25. Pipeline Diagrams

Part of the 22C:122/55:132 Lecture Notes for Spring 2004
by Douglas W. Jones
THE UNIVERSITY OF IOWA Department of Computer Science

Thinking about Pipelines

Consider a machine where the execution of one instruction takes place in parallel with the fetch of the next instruction, and where the execution itself is broken down into several stages, for example, operand fetch, ALU/memory, and operand store. The operand fetch stage gets data from registers, the operand store returns results to registers, and the ALU/memory stage either does a memory operand (for load and store instructions) or does an ALU operation (for register-to-register operate instructions).

For the moment, assume that we implement this on a Harvard architecture, that is, a computer where program memory and data memory are entirely separate.

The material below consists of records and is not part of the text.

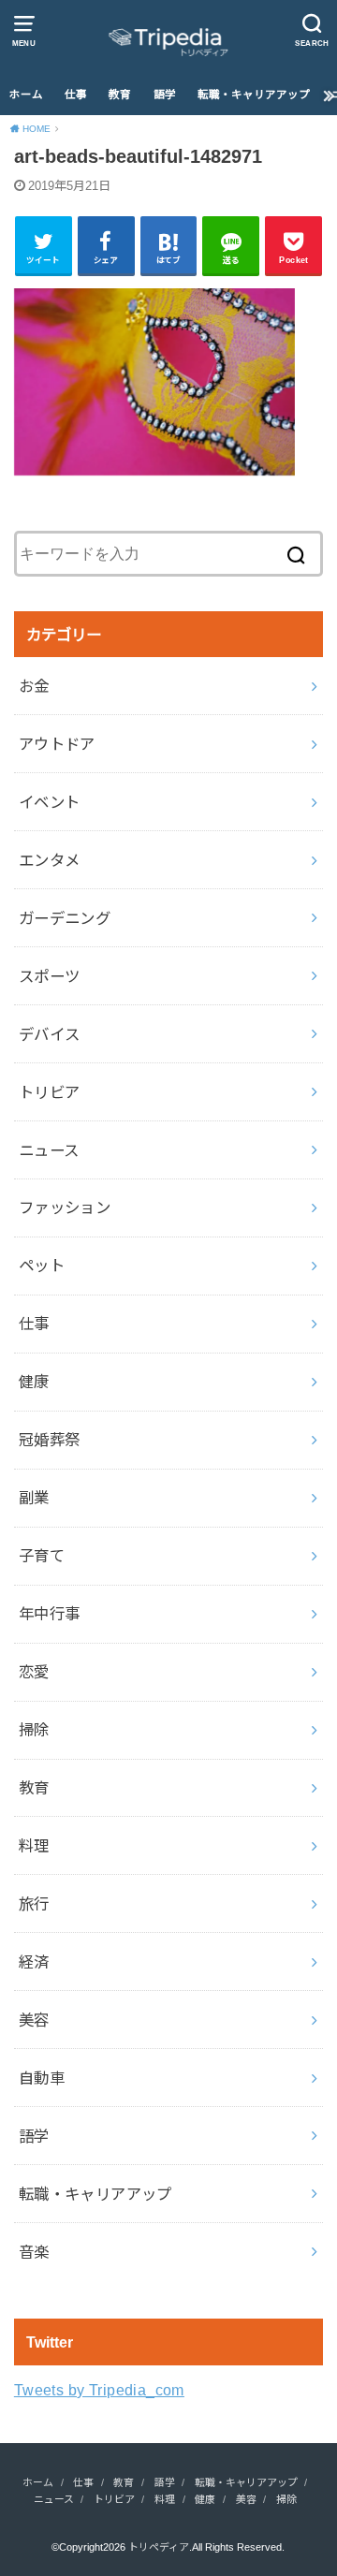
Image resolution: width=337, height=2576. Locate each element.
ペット (42, 1265)
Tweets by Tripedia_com (99, 2389)
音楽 (34, 2252)
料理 (34, 1845)
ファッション (64, 1207)
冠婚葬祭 (50, 1439)
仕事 (76, 94)
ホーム (26, 94)
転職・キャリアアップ (254, 94)
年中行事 (50, 1613)
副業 (34, 1497)
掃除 (34, 1729)
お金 (34, 686)
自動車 (42, 2078)
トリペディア (158, 2547)
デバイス (50, 1034)
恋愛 (34, 1671)
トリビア (50, 1092)
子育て (42, 1555)
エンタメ (50, 860)
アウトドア (57, 744)
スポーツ (50, 976)
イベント (50, 802)
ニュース (49, 1150)
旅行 (34, 1903)
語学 (165, 94)
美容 (34, 2020)
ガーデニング (64, 918)
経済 (34, 1962)
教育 (120, 94)
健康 (34, 1381)
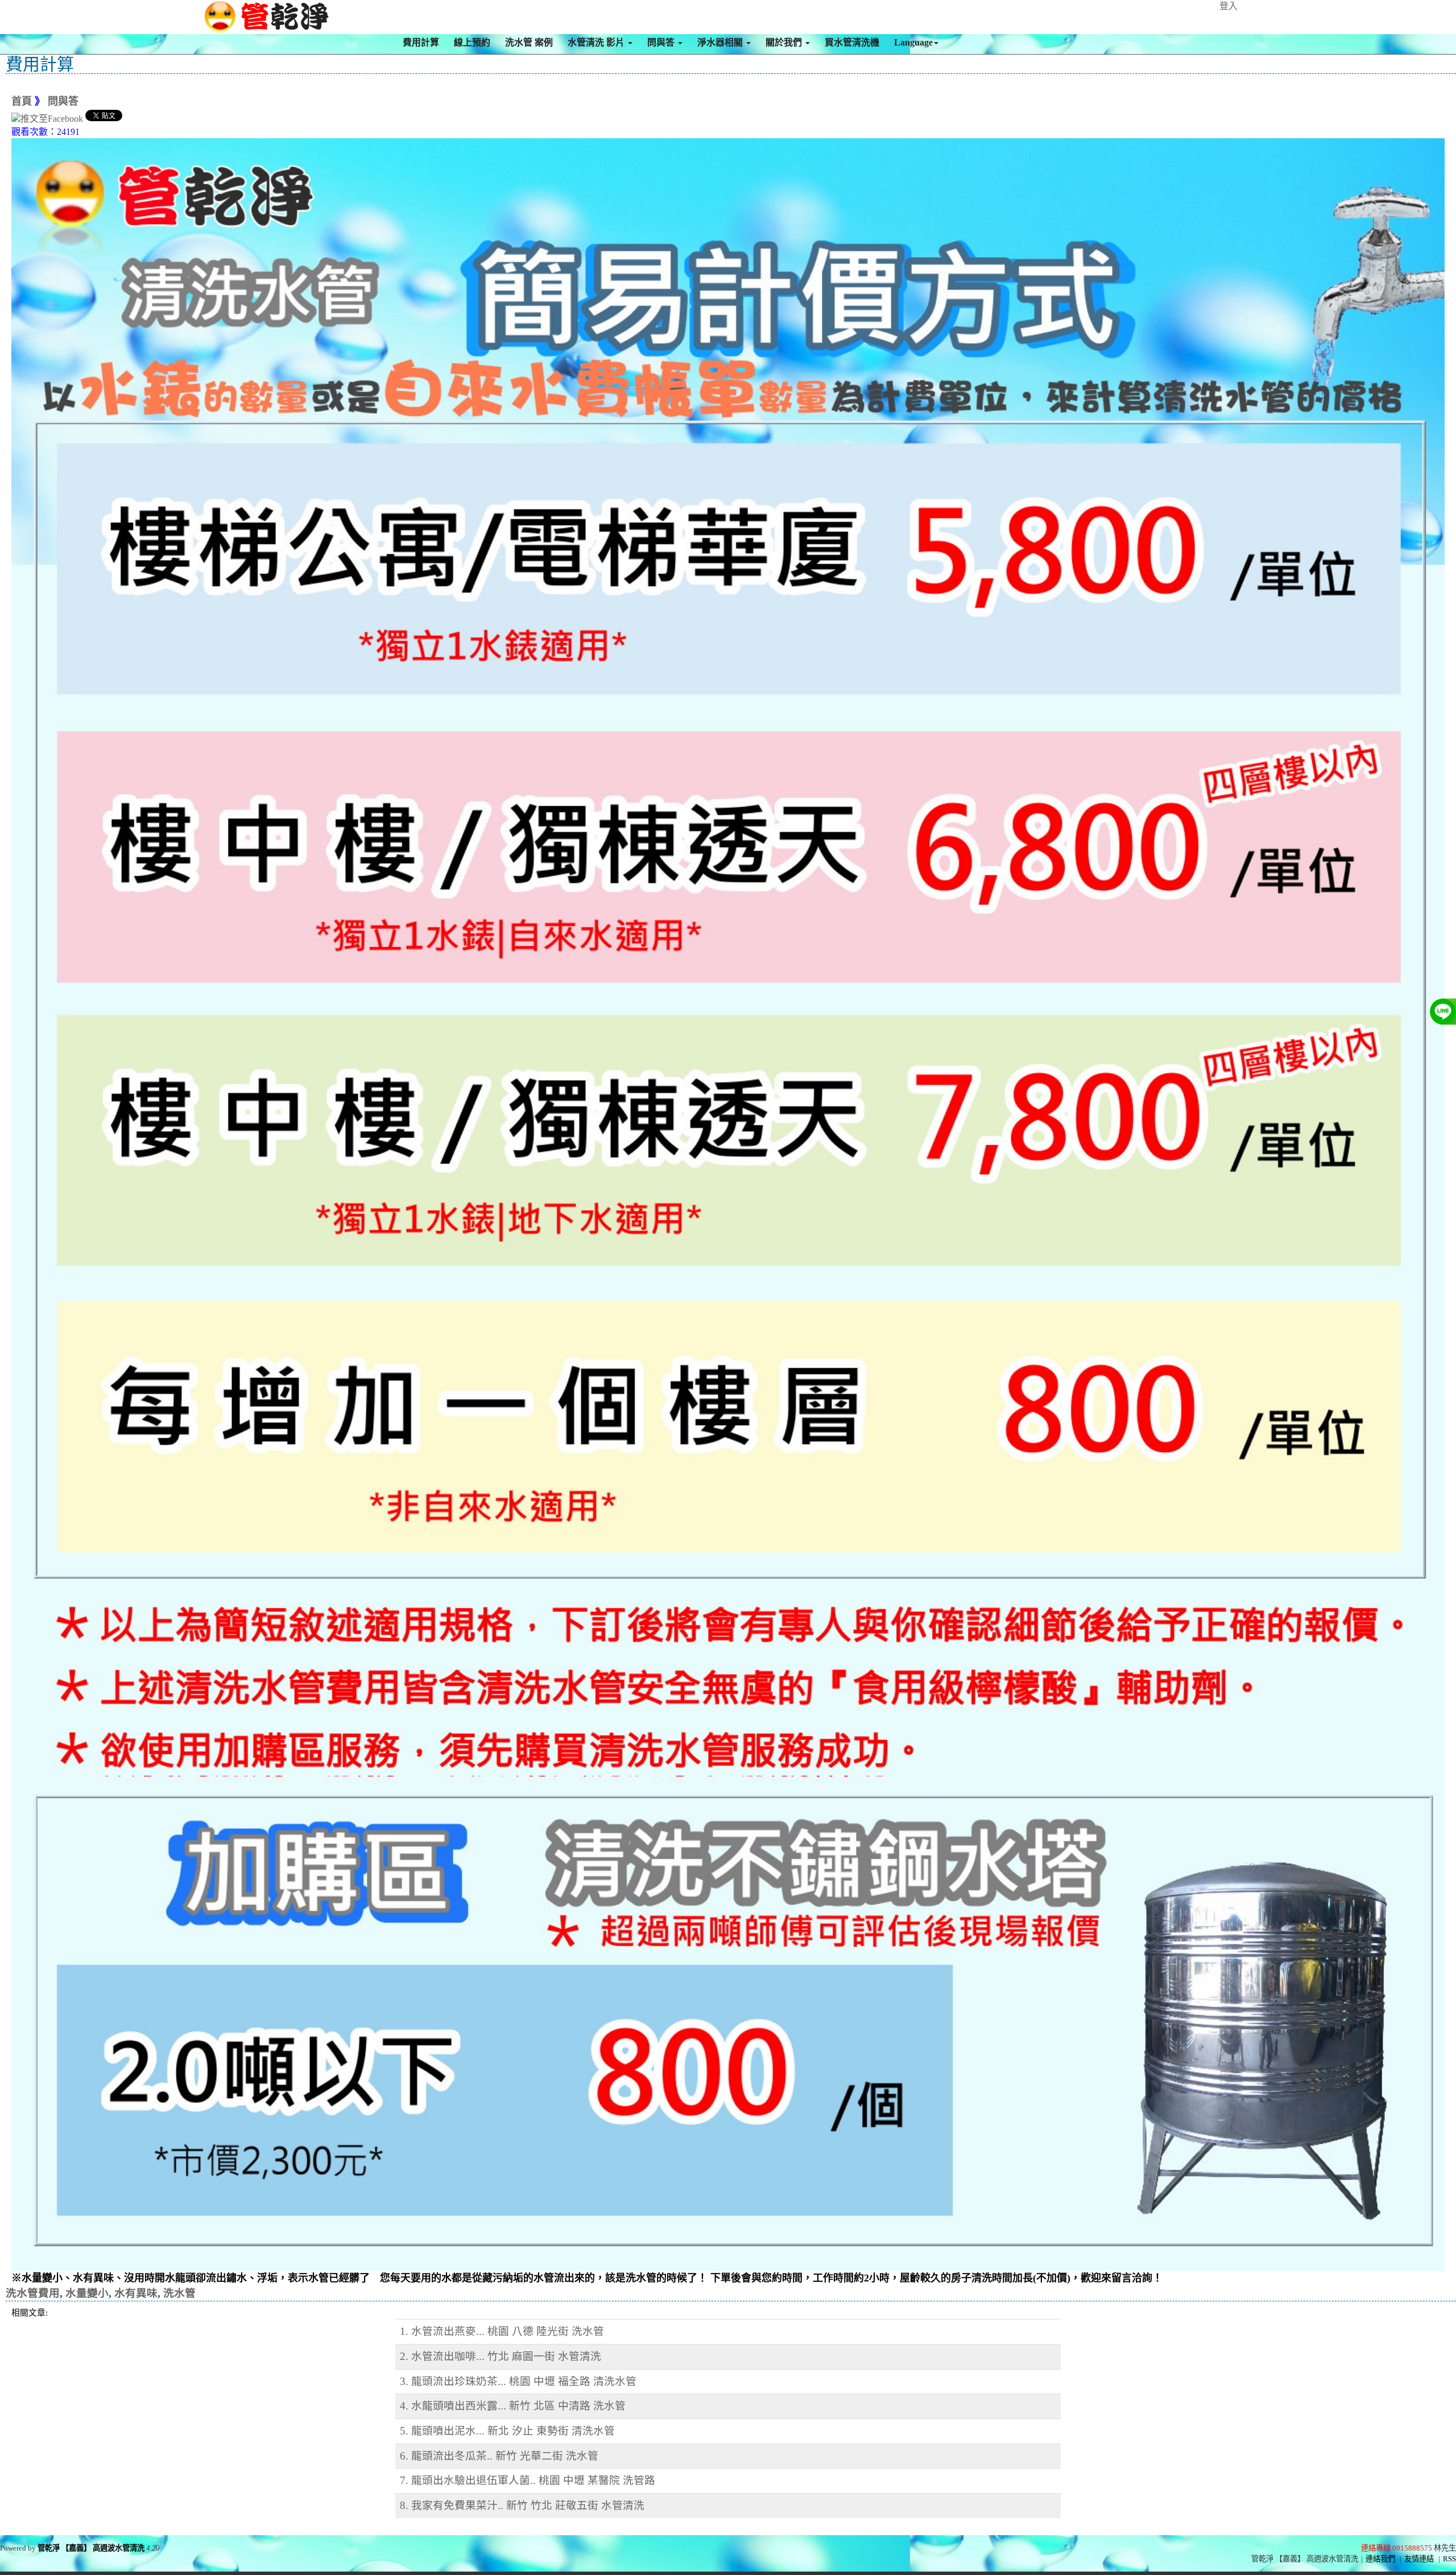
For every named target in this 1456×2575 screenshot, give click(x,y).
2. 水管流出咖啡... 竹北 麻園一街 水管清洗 (500, 2356)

This makes it trivial to overlap the execution of one instruction with the fetch of another, since the memory references used for instruction fetch are to a different physical memory than those used for data transfers.

Tracing the flow of one instruction through this machine clock cycle by clock cycle, we see that each instruction takes

Instruction fetch
-- IR = M[PC]; PC = PC + 1
Operand fetch from registers
-- ea = R[x] + disp; op1 = R[r]; op2 = R[x]
Do ALU or memory operation
-- either M[ea] = op1, result = M[ea] or result = ALU( op1, op2, f )
Operand store to registers
-- either R[r] = result, PC = result or nothing

In the above description of a simple pipelined processor, with no discussion of the instruction format, we see hints of a number of interstage registers: ea, the effective addres, op1 and op2, the operands being delivered to the ALU, and result, the result out of the ALU. The instruction register itself is also an interstage register. In later lectures, we will discuss the details of this inside the pipelined CPU. Here, we focus on the consequences visible to the programmer.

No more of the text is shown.